■ **WHAT IS NEEDED**: Working from the entries below, tally each line that holds "height". Give the tally and nothing else.

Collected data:
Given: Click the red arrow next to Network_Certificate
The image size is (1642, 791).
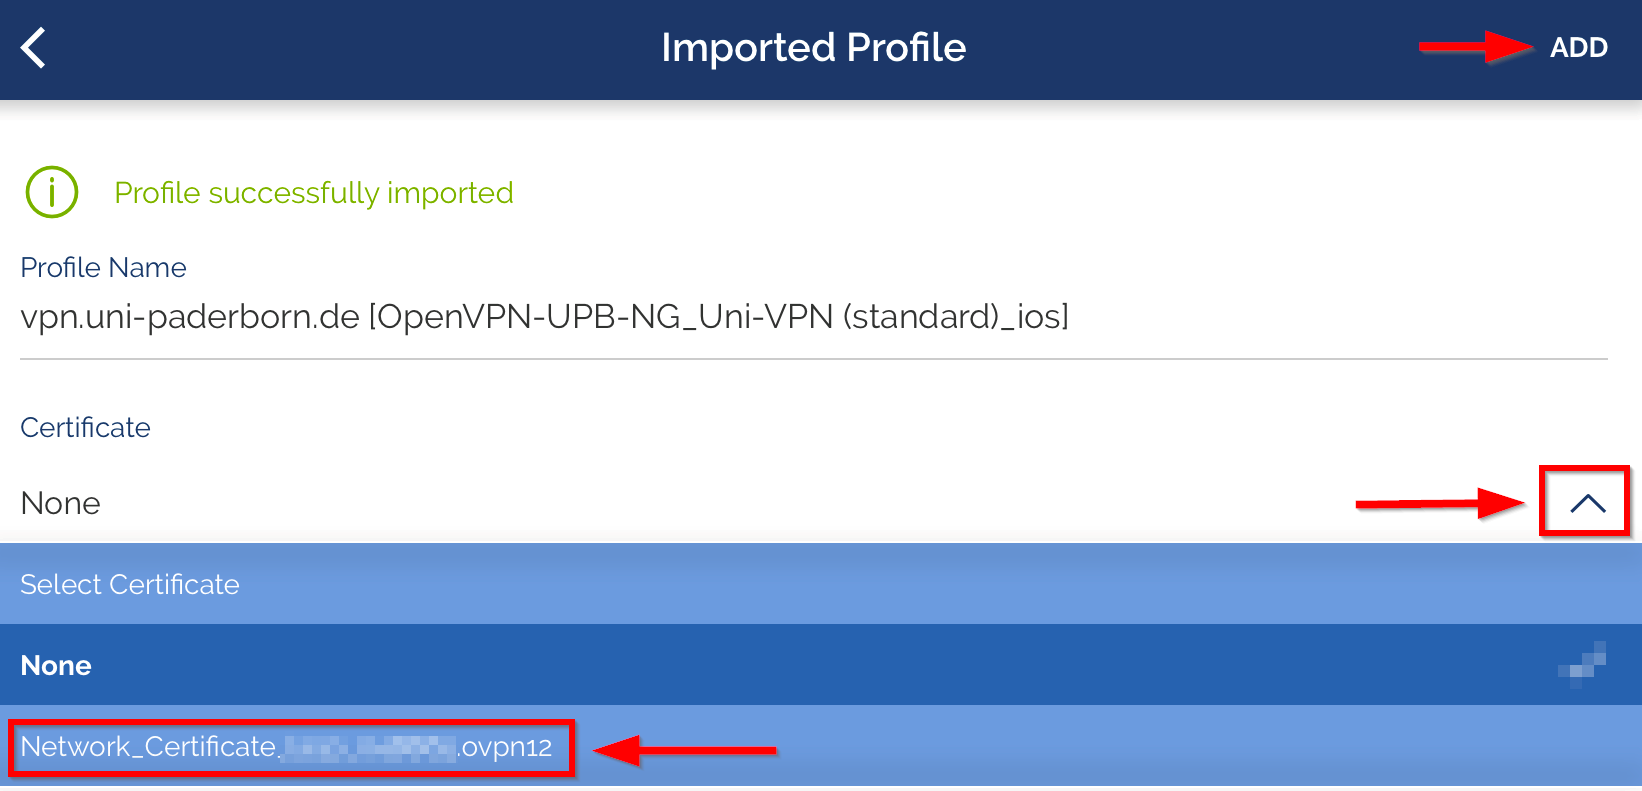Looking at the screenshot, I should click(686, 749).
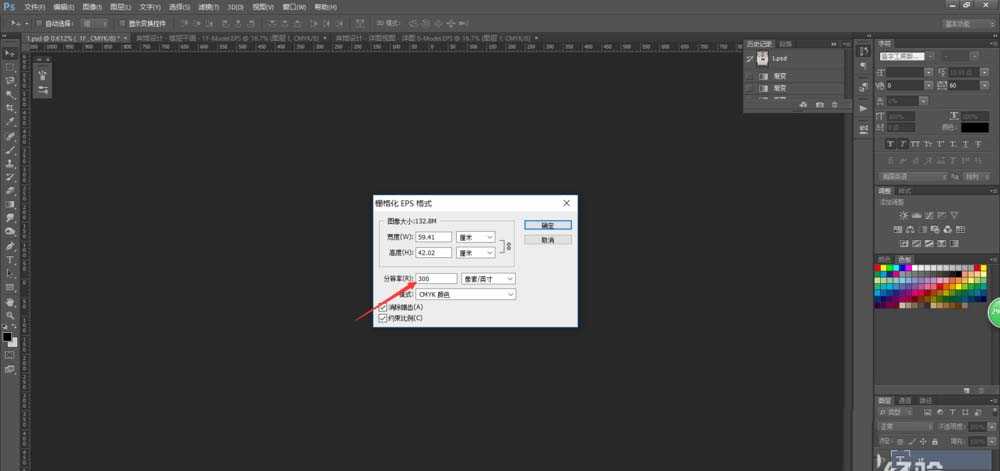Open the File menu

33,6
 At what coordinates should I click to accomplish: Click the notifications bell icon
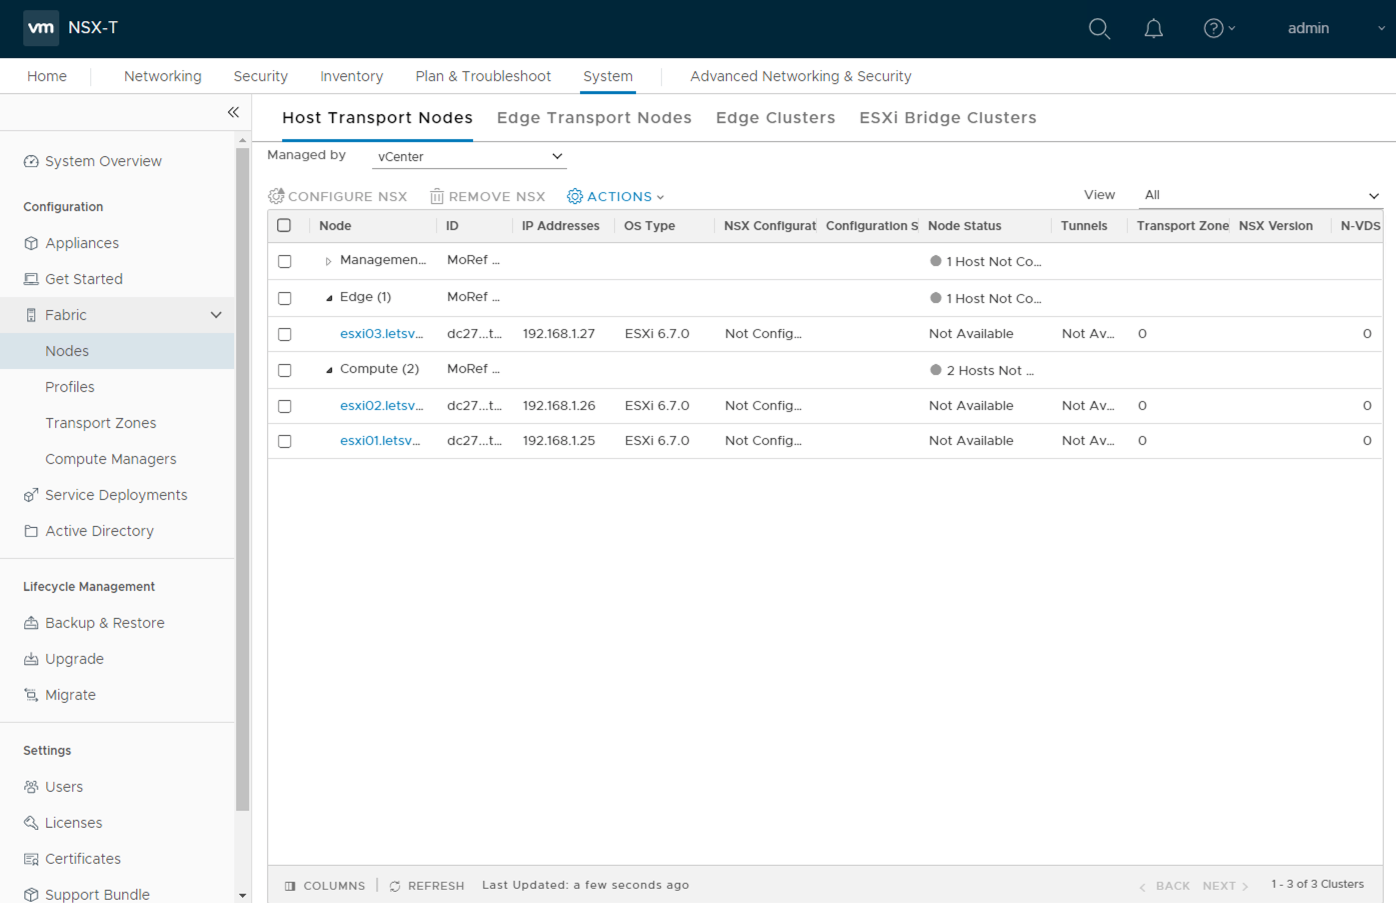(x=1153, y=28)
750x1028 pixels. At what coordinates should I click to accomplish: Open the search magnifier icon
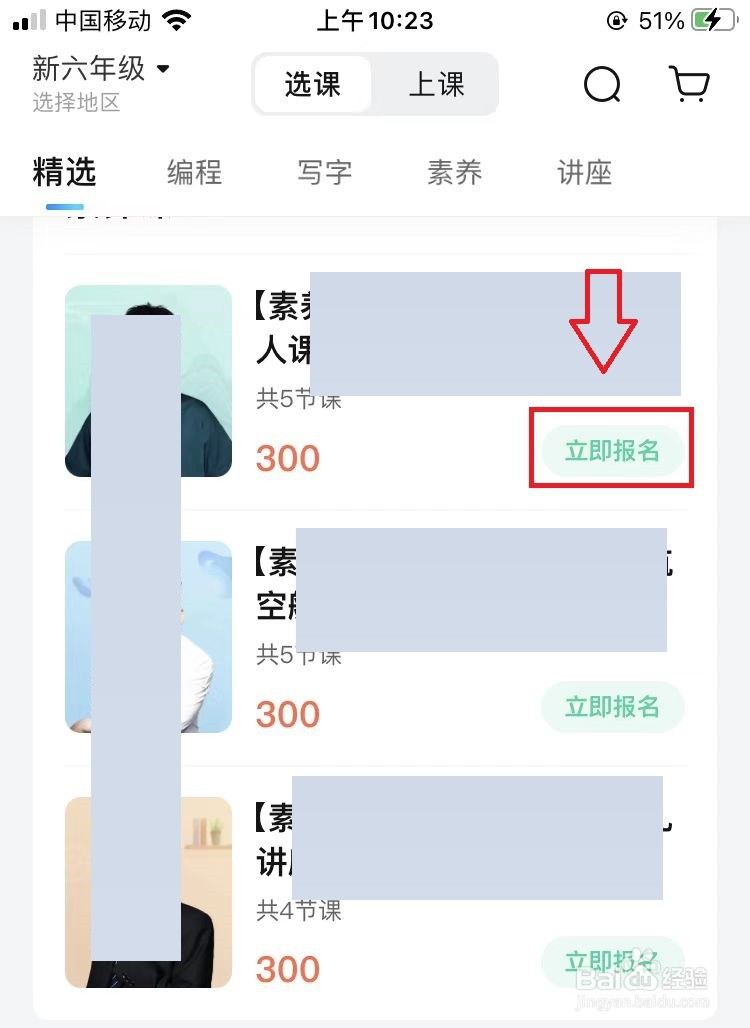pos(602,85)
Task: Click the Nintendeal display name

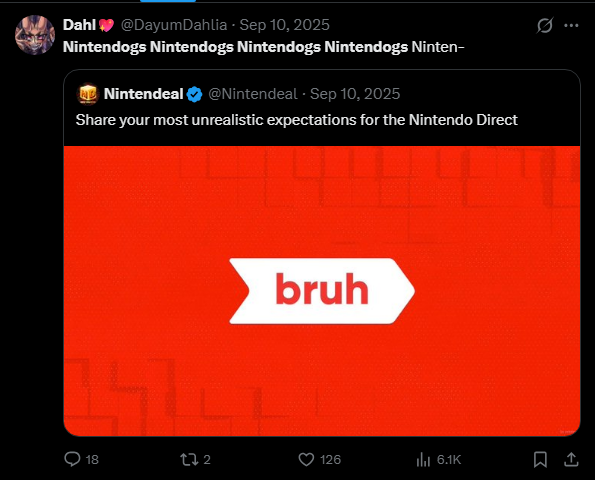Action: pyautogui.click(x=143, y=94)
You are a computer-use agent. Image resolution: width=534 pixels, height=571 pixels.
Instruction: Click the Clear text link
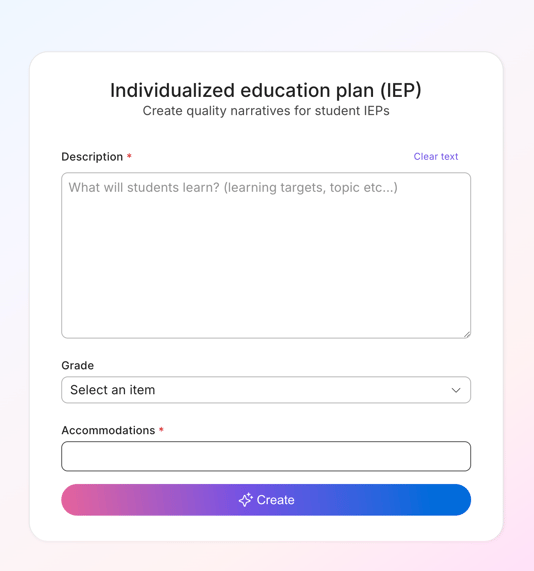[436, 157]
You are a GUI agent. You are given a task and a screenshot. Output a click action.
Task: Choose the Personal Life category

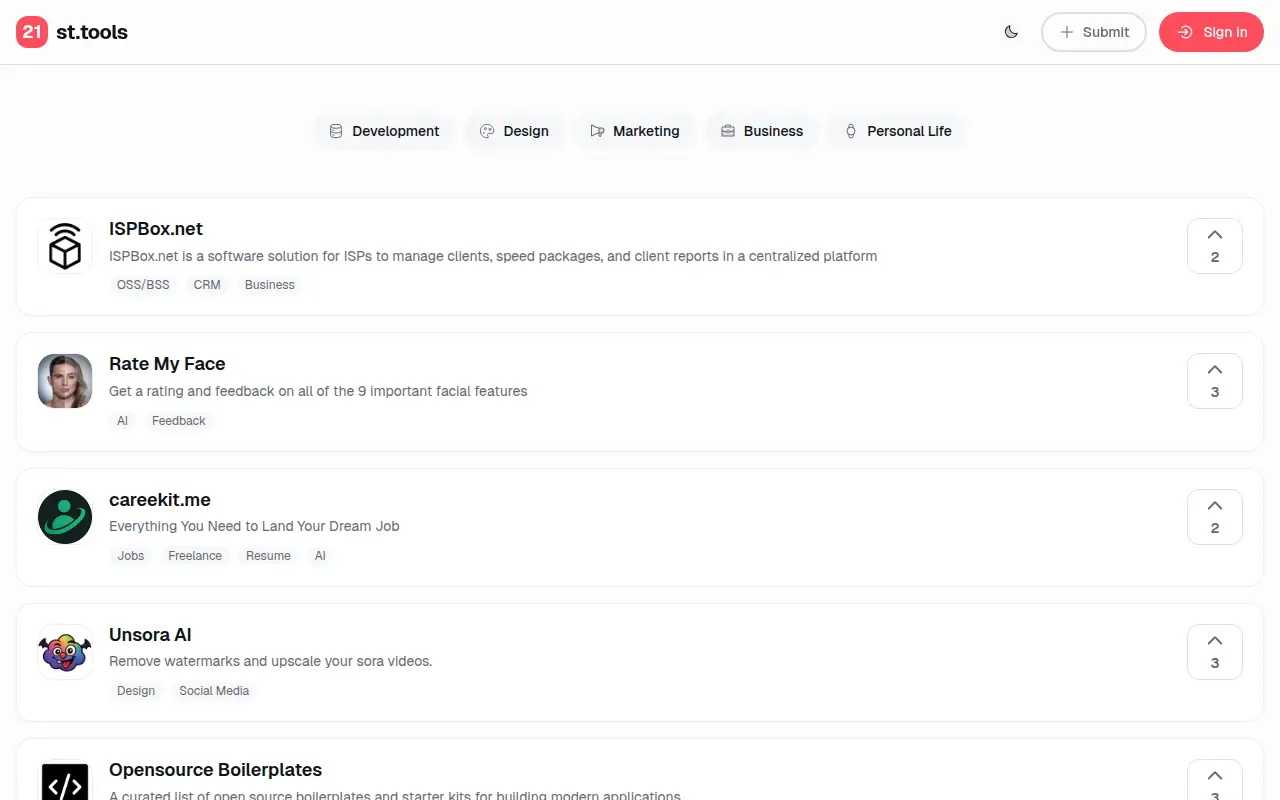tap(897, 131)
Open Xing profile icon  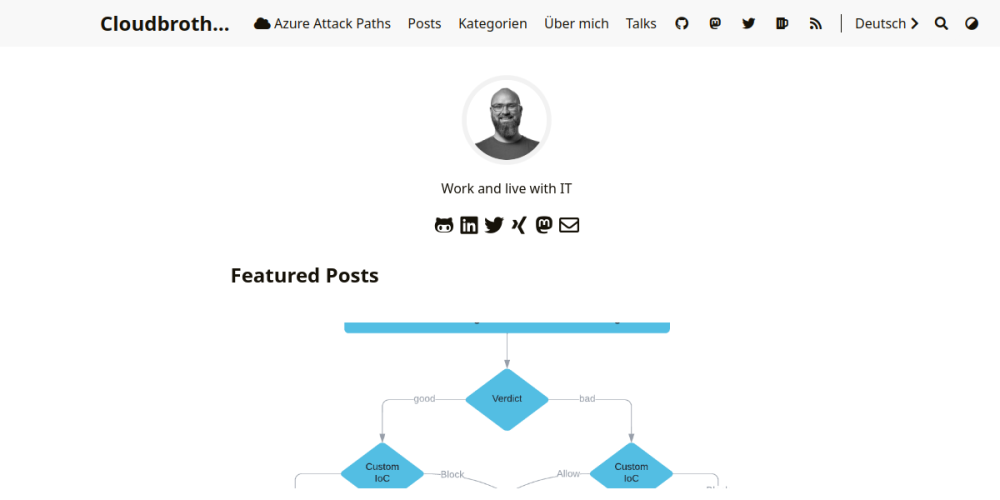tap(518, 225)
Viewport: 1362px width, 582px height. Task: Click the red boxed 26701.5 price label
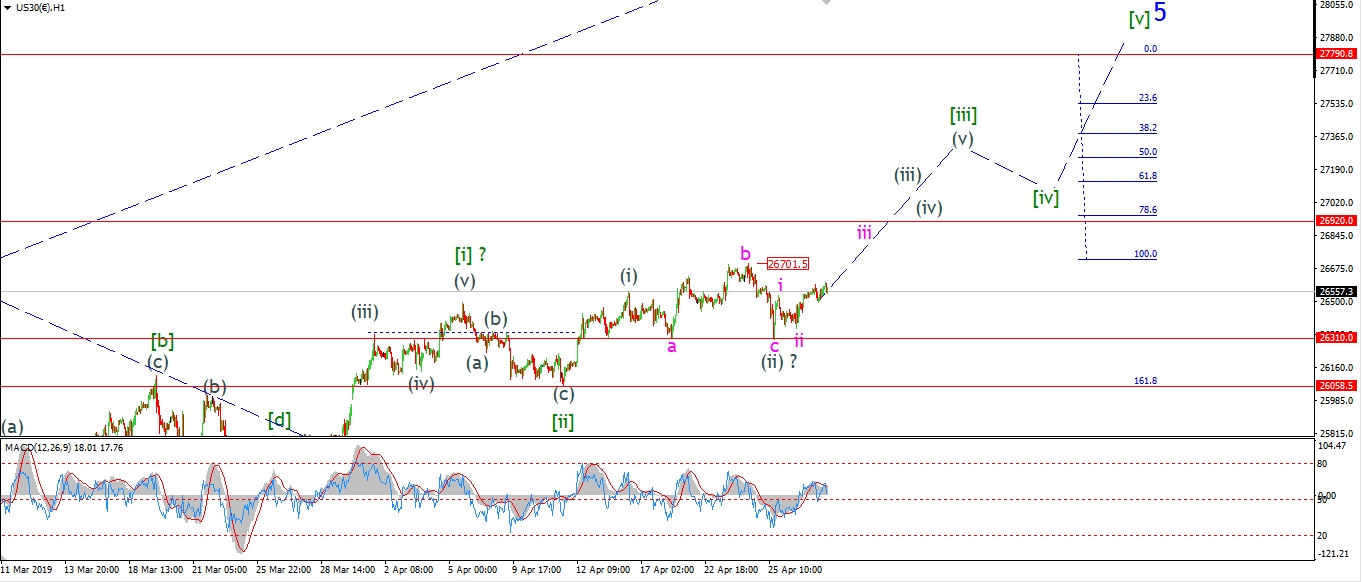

■ **PROBLEM SOLUTION**: 2